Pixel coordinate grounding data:
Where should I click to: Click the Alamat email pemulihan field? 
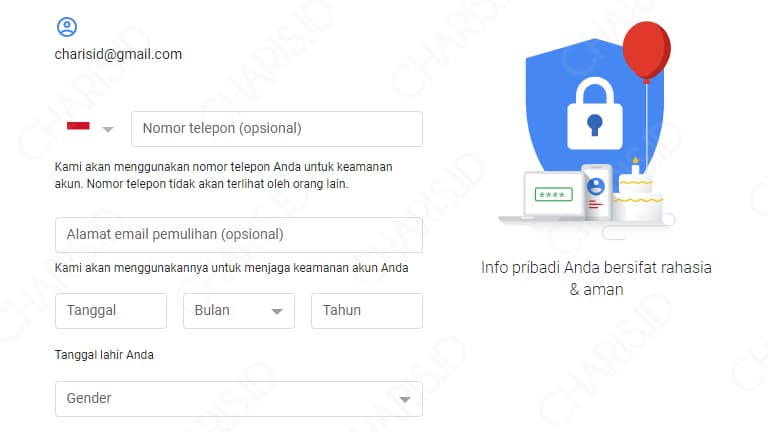pyautogui.click(x=239, y=235)
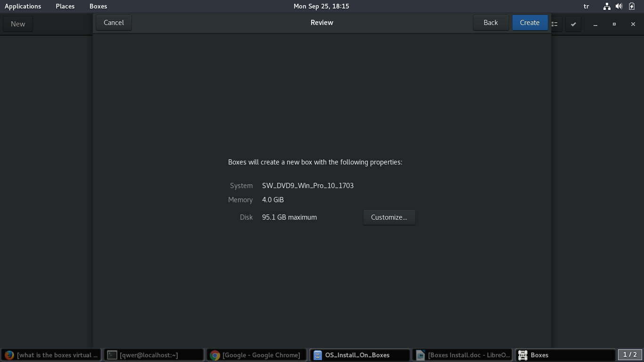Screen dimensions: 644x362
Task: Open OS_Install_On_Boxes taskbar window
Action: point(360,355)
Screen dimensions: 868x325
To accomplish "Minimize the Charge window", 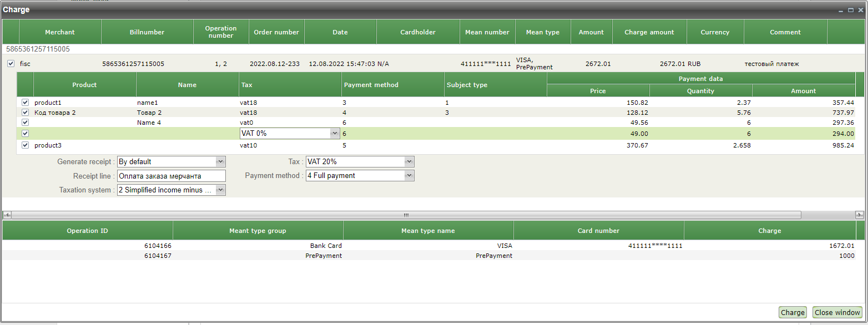I will point(841,10).

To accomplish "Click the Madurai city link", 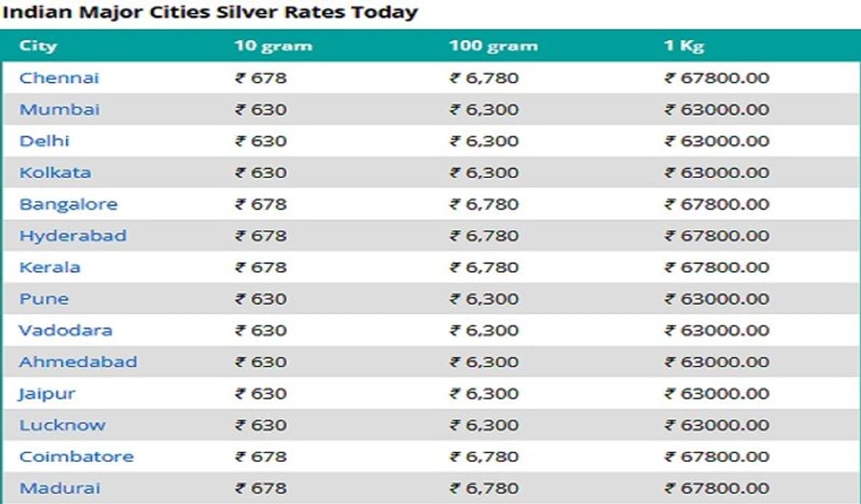I will (59, 489).
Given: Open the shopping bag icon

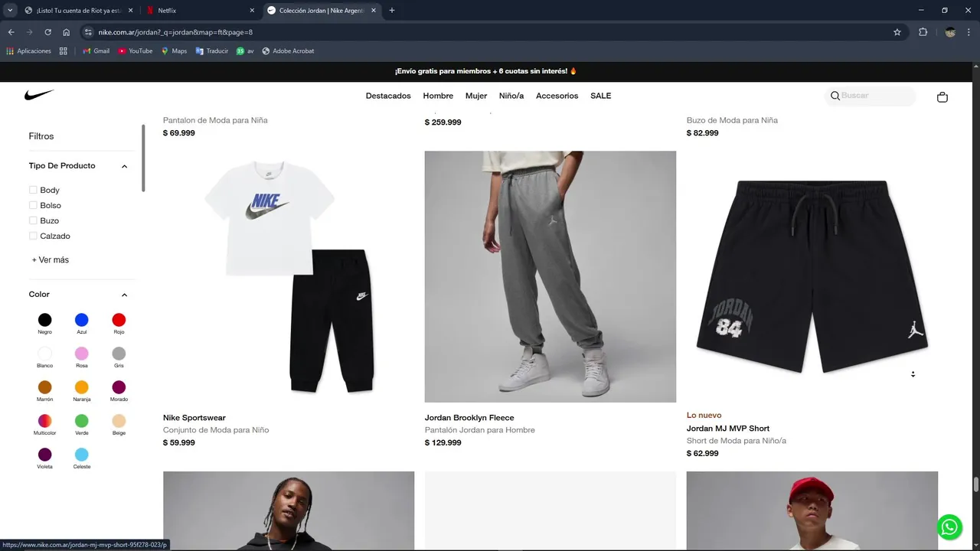Looking at the screenshot, I should pyautogui.click(x=942, y=97).
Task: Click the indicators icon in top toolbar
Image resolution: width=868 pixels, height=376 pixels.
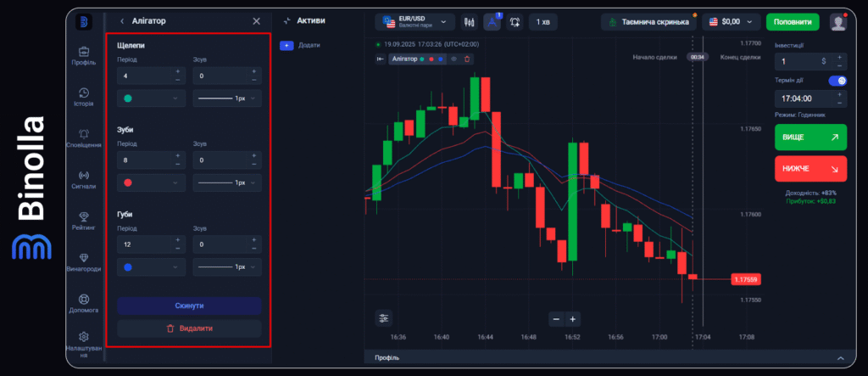Action: (492, 22)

What is expected:
Only the lines from the one containing "Image resolution: width=868" through the end of the data above are to be output, exactly and without pictures.

Problem solution:
Image resolution: width=868 pixels, height=376 pixels.
Action: (492, 22)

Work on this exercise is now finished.